Except for the ram, I think it's. decent enough config. Aye?


----------



## harshilsharma63 (Dec 19, 2013)

Vish2a9l said:


> Except for the ram, I think it's. decent enough config. Aye?



Kingston hyperX blu is a much better option. It's much cheaper than Vengeance and offers same performance and overclockability.


----------



## shreeux (Dec 19, 2013)

Sapphire AMD/ATI HD 7750 1 GB GDDR5 Graphics Card = 7300/-
and
Sapphire AMD/ATI HD 7750 HDMI OC Edition 1 GB GDDR5 Graphics Card = 8850/-

why the price was difference?


----------



## ASHISH65 (Dec 19, 2013)

2nd one is slightly oc one by +50mhz speed,though not worthwile.  get the normal one @7.3k


----------



## Jaskanwar Singh (Dec 19, 2013)

shreeux said:


> Corsair DDR3* 8GB RAM* PC3-12800J (800 MHz)
> windows 7 sp1* 32bit*



32 bit os and 8 gb ram?
get a 64 bit.


----------



## harshilsharma63 (Dec 19, 2013)

shreeux said:


> Sapphire AMD/ATI HD 7750 1 GB GDDR5 Graphics Card = 7300/-
> and
> Sapphire AMD/ATI HD 7750 HDMI OC Edition 1 GB GDDR5 Graphics Card = 8850/-
> 
> why the price was difference?



@OP; I am repeating this one last time: *your decided config is NOT AT ALL good. If you haven;'t purchased the PC, start a new thread for suggestion or move this thread.*

> that PSU is most probably is CM extreme or thunder which are crap.
> you do not need a 700 W PSU. Waste of money.
> that RAM has a much better and cheaper substitute.
> 32 bit OS cannot use more than 3.5 GB of RAM.


----------



## Zangetsu (Dec 19, 2013)

DDR5 is better than DDR3
u need 64bit OS to consume 8GB RAM
buy the OC Card if u are enthusiasts


----------



## shreeux (Dec 19, 2013)

I have to change 64bit OS A.S.A.P,

now days pc games works in 64bit OS only,

In DDR5 which one is best also in future.....7750,7770 or 7790 the price was little bit different


----------



## Zangetsu (Dec 19, 2013)

shreeux said:


> In DDR5 which one is best also in future.....7750,7770 or 7790 the price was little bit different


the more the series no the better
so 7790 > 7770 > 7750


----------



## harshilsharma63 (Dec 19, 2013)

shreeux said:


> I have to change 64bit OS A.S.A.P,
> 
> now days pc games works in 64bit OS only,
> 
> In DDR5 which one is best also in future.....7750,7770 or 7790 the price was little bit different



Not just that, FX 6100 is bulldozer. Piledriver is already out form such a long time. FX 6300 is much much better than FX 6100. About PSU, CM is not good. Seasonic S12II 520 W is much better PSU.


----------



## ASHISH65 (Dec 19, 2013)

Zangetsu said:


> buy the OC Card if u are enthusiasts


----------



## shreeux (Dec 21, 2013)

Sapphire AMD/ATI HD 7770 1 GB GDDR5 Graphics Card vs Sapphire AMD/ATI HD 7770 OC Edition 1 GB GDDR5 Graphics Card: Compare Graphics Cards: Flipkart.com

I dont understand what is the difference same model price was huge difference....specification also mostly same..?


----------



## Akira (Dec 21, 2013)

shreeux said:


> Sapphire AMD/ATI HD 7770 1 GB GDDR5 Graphics Card vs Sapphire AMD/ATI HD 7770 OC Edition 1 GB GDDR5 Graphics Card: Compare Graphics Cards: Flipkart.com
> 
> I dont understand what is the difference same model price was huge difference....specification also mostly same..?

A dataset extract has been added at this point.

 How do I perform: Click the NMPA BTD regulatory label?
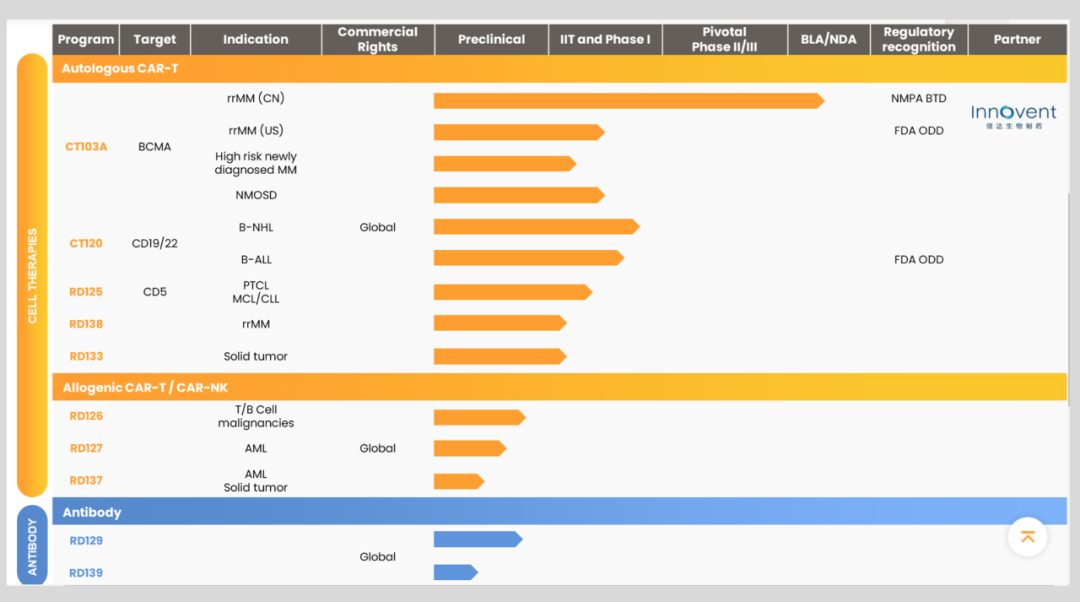918,99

Mate, look at the increased memory and faster core clocks(4500-5000 MHz). The size is smaller too, which means more compact and likely a better cooling system. At the most, 5-10% of increase in performance. Worth it? Hell no. You might not even notice the difference, unless you are a hardcore gamer. Which, looking at the rest of your specs, I can tell you are not. And if you really can go for the 10k piece, this is a much better option(ZOTAC NVIDIA GeForce GTX 650 AMP! Edition 2 GB GDDR5 Graphics Card - ZOTAC: Flipkart.com).
You wont run games on 60fps with Ultra, but they will still run smoothly and comfortably.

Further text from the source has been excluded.